Exercise requirements ▸ Print each entry below precisely as it reads.

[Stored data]

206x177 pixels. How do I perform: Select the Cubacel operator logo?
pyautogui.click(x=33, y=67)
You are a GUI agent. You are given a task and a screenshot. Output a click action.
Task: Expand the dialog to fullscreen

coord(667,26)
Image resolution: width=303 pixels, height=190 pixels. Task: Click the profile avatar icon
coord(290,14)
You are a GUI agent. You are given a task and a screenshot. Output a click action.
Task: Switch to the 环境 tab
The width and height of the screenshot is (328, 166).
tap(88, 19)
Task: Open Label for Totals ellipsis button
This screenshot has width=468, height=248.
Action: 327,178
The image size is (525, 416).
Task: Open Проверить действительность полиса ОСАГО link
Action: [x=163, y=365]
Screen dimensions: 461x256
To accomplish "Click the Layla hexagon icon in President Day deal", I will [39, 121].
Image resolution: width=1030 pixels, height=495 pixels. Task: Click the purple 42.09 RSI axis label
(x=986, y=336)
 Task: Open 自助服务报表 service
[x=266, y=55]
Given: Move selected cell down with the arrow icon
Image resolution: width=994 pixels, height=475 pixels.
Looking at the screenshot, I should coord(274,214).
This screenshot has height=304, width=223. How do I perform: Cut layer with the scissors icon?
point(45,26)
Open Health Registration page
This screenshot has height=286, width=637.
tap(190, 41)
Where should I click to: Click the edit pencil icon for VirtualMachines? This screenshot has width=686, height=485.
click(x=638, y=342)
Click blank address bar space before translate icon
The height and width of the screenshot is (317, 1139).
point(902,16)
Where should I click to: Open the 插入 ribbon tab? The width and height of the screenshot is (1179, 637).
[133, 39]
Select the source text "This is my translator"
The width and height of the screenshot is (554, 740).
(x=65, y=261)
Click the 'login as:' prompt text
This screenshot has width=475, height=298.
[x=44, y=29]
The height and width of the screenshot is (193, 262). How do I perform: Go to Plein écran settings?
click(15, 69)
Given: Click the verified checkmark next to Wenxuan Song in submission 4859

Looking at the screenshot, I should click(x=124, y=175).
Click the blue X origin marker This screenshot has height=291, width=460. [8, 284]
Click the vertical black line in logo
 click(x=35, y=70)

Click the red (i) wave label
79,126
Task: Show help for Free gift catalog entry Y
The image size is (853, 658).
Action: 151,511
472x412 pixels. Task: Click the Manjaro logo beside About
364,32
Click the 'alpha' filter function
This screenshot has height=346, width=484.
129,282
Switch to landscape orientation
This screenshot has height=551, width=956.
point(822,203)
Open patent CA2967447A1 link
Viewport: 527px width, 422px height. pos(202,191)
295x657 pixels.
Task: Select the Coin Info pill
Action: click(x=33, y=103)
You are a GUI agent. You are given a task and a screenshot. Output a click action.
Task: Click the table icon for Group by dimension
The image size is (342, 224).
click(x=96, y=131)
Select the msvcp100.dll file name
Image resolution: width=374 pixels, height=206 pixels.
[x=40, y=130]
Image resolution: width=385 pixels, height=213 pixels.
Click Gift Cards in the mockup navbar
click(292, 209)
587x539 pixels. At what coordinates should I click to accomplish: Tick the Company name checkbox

Output for this task ▸
206x177 pixels. How do I perform: Select the Cubacel operator logo?
pyautogui.click(x=33, y=67)
You are a GUI agent. You are given a task and a screenshot. Output a click action.
Task: Expand the dialog to fullscreen

coord(667,26)
Image resolution: width=303 pixels, height=190 pixels. Task: Click the profile avatar icon
coord(290,14)
You are a GUI agent. You are given a task and a screenshot. Output a click action.
Task: Switch to the 环境 tab
The width and height of the screenshot is (328, 166).
tap(88, 19)
Task: Open Label for Totals ellipsis button
This screenshot has width=468, height=248.
Action: 327,178
The image size is (525, 416).
Task: Open Проверить действительность полиса ОСАГО link
Action: [x=163, y=365]
Screen dimensions: 461x256
To accomplish "Click the Layla hexagon icon in President Day deal", I will [39, 121].
Image resolution: width=1030 pixels, height=495 pixels. Task: Click the purple 42.09 RSI axis label
(x=986, y=336)
 Task: Open 自助服务报表 service
[x=266, y=55]
Given: Move selected cell down with the arrow icon
Image resolution: width=994 pixels, height=475 pixels.
Looking at the screenshot, I should coord(274,214).
This screenshot has height=304, width=223. How do I perform: Cut layer with the scissors icon?
point(45,26)
Open Health Registration page
This screenshot has height=286, width=637.
tap(190, 41)
Where should I click to: Click the edit pencil icon for VirtualMachines? This screenshot has width=686, height=485.
click(x=638, y=342)
Click blank address bar space before translate icon
The height and width of the screenshot is (317, 1139).
point(902,16)
Where should I click to: Open the 插入 ribbon tab? The width and height of the screenshot is (1179, 637).
[133, 39]
Select the source text "This is my translator"
The width and height of the screenshot is (554, 740).
(x=65, y=261)
Click the 'login as:' prompt text
This screenshot has width=475, height=298.
[x=44, y=29]
The height and width of the screenshot is (193, 262). How do I perform: Go to Plein écran settings?
click(15, 69)
Given: Click the verified checkmark next to Wenxuan Song in submission 4859

Looking at the screenshot, I should click(x=124, y=175).
Click the blue X origin marker This screenshot has height=291, width=460. [8, 284]
Click the vertical black line in logo
 click(x=35, y=70)

Click the red (i) wave label
79,126
Task: Show help for Free gift catalog entry Y
The image size is (853, 658).
Action: 151,511
472x412 pixels. Task: Click the Manjaro logo beside About
364,32
Click the 'alpha' filter function
This screenshot has height=346, width=484.
129,282
Switch to landscape orientation
This screenshot has height=551, width=956.
point(822,203)
Open patent CA2967447A1 link
Viewport: 527px width, 422px height. pos(202,191)
295x657 pixels.
Task: Select the Coin Info pill
Action: click(x=33, y=103)
You are a GUI agent. You are given a task and a screenshot. Output a click action.
Task: Click the table icon for Group by dimension
The image size is (342, 224).
click(x=96, y=131)
Select the msvcp100.dll file name
Image resolution: width=374 pixels, height=206 pixels.
[x=40, y=130]
Image resolution: width=385 pixels, height=213 pixels.
Click Gift Cards in the mockup navbar
click(292, 209)
587x539 pixels. At what coordinates should I click to accomplish: Tick the Company name checkbox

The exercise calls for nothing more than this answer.